Inscape is also plunging ahead with The Dark Eye, an in-house project based on the life and work of Edgar Allan Poe. OK, it might sound suspiciously like one of Voyager's Expanded Books, but hear Nash out: "It won't be more old stuff by dead guys."

"Titles like Myst and Seventh Guest have clearly established that the market for adult role-playing games is substantial," says Nash. "What we want to do is take what's happened in the development of role-playing games and bring it to a very sophisticated level of entertainment content and concept."

The key question, of course, is, Will Inscape's stuff fly off the shelves? Offbeat material is one thing. The Residents are all but unknown to general audiences (Freak Show, though the media loved it, has yet to prove itself in terms of sales), and Devo has outlived its mass popularity by at least a dozen years.

So what is it with these old art-rockers? Why not a Green Day role-playing game? Nash doesn't sound too worried. "We're not pinning our hopes on fringe music-video artists. In a few months, we'll be announcing titles that range from intelligent action games to bizarre interactive movies, several of them based on major recording artist and movie content."

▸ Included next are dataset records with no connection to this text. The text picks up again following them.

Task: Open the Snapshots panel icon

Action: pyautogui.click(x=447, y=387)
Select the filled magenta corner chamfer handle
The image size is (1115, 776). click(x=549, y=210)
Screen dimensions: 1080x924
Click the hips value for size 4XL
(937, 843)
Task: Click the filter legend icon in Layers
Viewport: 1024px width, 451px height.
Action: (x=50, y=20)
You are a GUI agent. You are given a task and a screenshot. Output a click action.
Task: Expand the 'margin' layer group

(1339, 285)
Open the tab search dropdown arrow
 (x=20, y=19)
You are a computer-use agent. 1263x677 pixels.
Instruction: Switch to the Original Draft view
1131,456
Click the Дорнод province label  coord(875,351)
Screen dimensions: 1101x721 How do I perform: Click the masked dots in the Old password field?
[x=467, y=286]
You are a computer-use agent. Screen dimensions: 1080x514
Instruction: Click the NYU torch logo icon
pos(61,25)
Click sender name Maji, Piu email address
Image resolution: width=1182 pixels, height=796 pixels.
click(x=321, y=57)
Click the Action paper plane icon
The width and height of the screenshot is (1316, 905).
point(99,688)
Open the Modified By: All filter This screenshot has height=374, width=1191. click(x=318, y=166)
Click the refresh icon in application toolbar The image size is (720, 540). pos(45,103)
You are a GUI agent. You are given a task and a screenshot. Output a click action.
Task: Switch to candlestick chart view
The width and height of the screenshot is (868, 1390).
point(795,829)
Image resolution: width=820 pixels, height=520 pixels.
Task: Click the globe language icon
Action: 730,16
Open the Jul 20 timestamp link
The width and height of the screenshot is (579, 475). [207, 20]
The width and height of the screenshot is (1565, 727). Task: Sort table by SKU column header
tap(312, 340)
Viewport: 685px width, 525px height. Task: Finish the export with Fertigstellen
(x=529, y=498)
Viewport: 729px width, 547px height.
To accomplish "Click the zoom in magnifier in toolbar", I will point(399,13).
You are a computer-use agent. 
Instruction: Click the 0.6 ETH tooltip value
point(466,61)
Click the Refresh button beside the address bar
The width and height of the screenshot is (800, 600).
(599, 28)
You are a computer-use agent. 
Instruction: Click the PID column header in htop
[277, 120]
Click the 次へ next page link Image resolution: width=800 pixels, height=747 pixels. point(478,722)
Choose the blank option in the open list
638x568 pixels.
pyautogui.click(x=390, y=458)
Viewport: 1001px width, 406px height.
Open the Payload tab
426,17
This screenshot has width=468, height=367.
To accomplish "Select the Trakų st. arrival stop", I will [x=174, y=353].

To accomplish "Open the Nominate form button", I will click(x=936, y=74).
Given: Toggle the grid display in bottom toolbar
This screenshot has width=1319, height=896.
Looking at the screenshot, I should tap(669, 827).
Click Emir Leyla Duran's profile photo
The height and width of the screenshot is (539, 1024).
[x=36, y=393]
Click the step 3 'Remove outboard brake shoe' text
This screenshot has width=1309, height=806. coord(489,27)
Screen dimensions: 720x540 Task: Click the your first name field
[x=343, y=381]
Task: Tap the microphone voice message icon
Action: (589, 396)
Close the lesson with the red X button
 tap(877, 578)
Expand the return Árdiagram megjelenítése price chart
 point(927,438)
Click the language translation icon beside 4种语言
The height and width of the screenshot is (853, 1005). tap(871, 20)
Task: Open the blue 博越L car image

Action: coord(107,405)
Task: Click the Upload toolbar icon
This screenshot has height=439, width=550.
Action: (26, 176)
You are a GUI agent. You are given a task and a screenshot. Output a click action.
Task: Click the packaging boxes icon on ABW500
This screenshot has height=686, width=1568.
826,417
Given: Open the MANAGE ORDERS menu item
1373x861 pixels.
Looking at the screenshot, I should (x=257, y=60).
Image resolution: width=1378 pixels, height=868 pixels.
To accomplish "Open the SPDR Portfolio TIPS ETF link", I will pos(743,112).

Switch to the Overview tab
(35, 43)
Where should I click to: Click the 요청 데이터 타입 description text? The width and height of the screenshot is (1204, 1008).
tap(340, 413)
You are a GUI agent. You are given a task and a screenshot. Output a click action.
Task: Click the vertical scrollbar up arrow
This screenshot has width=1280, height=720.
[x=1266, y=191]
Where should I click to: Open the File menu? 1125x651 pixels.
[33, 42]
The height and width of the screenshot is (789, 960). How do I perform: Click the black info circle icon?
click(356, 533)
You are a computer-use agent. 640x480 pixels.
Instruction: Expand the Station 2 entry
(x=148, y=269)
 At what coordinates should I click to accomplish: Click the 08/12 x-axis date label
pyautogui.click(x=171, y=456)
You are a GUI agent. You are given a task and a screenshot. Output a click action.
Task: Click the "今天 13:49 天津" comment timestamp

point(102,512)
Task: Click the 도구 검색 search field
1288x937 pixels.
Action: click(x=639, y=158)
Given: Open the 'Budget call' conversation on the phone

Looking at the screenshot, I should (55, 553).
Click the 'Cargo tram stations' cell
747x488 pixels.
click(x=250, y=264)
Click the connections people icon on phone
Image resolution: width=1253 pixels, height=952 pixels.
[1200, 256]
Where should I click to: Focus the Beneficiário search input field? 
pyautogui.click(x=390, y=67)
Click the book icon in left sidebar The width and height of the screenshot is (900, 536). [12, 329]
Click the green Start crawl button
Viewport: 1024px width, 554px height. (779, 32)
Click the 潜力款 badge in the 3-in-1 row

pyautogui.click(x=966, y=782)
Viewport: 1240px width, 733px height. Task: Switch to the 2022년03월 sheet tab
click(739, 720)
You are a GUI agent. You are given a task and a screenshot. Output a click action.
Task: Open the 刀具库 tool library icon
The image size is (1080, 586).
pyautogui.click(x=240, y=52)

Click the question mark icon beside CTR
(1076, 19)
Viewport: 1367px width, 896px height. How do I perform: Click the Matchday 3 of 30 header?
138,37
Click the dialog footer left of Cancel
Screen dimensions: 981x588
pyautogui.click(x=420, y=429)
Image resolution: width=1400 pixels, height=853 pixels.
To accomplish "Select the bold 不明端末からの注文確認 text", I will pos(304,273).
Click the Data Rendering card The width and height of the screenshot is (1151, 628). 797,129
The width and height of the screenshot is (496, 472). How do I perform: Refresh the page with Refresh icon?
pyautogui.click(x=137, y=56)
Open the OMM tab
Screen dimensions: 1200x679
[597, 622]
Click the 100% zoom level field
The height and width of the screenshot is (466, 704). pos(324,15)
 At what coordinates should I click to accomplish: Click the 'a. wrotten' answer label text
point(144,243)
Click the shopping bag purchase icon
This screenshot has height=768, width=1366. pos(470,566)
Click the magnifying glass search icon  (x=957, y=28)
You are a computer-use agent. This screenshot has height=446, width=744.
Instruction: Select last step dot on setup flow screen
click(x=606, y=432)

It remains to be seen whether Inscape's skewed sensibilities will find an audience, but consider the partnership's publishing clout. HBO and Warners, though huge, are masters at capitalizing on innovative, creative, independent work. Inscape has also tackled the weak link in CD-ROM publishing - distribution. It has service agreements with WEA Corp., Time Warner's distribution company, which works with more than 50 labels in the music and multimedia businesses.

"There is a huge audience out there for radical alternative subversive perspectives, what I call transgressive work," Nash concludes. "And you see it manifest all the time when somebody plays his or her cultural distribution cards right."

Maybe, as long as Inscape is holding a good hand.